2021-08-11	NaN	93.0	77.0	0.23	NaN	NaN
2021-08-12	NaN	94.0	77.0	0.00	0.0	0.0
2021-08-13	NaN	95.0	77.0	0.03	0.0	0.0
2021-08-14	NaN	85.0	74.0	0.05	0.0	0.0
2021-08-15	NaN	83.0	75.0	0.01	0.0	0.0

7108 rows × 6 columns

You will probably have the need to parse certain a specific data formats many times, then it is a good idea to create a function.

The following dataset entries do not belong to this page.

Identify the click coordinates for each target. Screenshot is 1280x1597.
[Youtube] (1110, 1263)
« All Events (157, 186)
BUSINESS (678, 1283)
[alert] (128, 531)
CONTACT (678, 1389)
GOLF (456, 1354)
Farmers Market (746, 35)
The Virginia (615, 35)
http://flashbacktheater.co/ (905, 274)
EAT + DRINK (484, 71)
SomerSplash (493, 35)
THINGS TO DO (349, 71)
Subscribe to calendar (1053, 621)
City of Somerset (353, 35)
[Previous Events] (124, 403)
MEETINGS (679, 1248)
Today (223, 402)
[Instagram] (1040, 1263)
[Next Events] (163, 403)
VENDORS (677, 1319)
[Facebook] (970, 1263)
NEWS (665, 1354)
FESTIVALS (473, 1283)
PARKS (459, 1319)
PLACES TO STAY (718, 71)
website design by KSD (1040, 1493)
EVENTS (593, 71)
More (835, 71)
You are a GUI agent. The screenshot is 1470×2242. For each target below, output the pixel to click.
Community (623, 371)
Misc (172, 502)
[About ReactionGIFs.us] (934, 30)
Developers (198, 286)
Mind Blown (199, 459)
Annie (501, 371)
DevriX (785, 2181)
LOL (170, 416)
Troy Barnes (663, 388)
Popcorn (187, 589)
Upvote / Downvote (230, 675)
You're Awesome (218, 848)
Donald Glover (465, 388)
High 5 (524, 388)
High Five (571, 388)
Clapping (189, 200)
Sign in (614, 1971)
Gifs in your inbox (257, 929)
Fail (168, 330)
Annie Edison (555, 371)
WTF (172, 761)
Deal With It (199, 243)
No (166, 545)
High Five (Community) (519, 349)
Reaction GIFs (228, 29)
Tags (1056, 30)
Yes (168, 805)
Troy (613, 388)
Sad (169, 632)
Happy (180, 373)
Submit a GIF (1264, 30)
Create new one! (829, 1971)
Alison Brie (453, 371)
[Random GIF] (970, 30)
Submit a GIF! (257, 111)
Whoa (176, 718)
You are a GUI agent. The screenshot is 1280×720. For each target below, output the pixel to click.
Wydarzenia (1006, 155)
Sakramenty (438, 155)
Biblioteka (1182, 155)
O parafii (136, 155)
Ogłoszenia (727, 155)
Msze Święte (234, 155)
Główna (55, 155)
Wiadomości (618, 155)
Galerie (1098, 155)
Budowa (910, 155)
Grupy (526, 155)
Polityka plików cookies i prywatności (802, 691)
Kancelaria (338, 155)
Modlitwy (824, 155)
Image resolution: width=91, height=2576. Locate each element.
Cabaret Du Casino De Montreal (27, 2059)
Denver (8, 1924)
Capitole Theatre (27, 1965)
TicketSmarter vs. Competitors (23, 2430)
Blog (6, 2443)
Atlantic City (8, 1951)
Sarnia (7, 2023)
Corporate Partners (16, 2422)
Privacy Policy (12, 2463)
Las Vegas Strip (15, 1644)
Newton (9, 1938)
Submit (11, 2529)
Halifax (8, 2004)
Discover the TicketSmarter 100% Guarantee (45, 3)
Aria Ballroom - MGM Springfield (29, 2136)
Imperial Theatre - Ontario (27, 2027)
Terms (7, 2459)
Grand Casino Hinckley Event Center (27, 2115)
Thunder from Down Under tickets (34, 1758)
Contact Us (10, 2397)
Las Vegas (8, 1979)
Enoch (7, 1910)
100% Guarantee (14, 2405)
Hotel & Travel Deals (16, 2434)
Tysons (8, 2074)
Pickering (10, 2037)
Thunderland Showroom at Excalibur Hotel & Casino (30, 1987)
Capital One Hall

def read_ncei_obs(filename):
    # old name : new name
    mapping = {'TAVG (Degrees Fahrenheit)': 'temperature_avg_f',
               'TMAX (Degrees Fahrenheit)': 'temperature_max_f',
               'TMIN (Degrees Fahrenheit)': 'temperature_min_f',
               'PRCP (Inches)': 'prec_in'}
    
    sel_cols = mapping.values() # No need to repeat ['temperature_avg_f',...]
    df = (
        pd.read_csv(filename, skiprows=1, parse_dates=True, index_col=0)
           .rename(columns=mapping)
    )[sel_cols]
    return df

df = read_ncei_obs("data/naples_fl.csv")
df.head()

	temperature_avg_f	temperature_max_f	temperature_min_f	prec_in
Date
2002-03-01	67.0	78.0	56.0	0.00
2002-03-02	76.0	83.0	69.0	0.00
2002-03-03	78.0	84.0	71.0	0.00
2002-03-04	64.0	76.0	51.0	0.08
2002-03-05	58.0	70.0	45.0	0.00

df.tail()

	temperature_avg_f	temperature_max_f	temperature_min_f	prec_in
Date
2021-08-11	NaN	93.0	77.0	0.23
2021-08-12	NaN	94.0	77.0	0.00
2021-08-13	NaN	95.0	77.0	0.03
2021-08-14	NaN	85.0	74.0	0.05
2021-08-15	NaN	83.0	75.0	0.01

df.shape

(7108, 4)

Convert temperature to Celsius and precipitation to mm.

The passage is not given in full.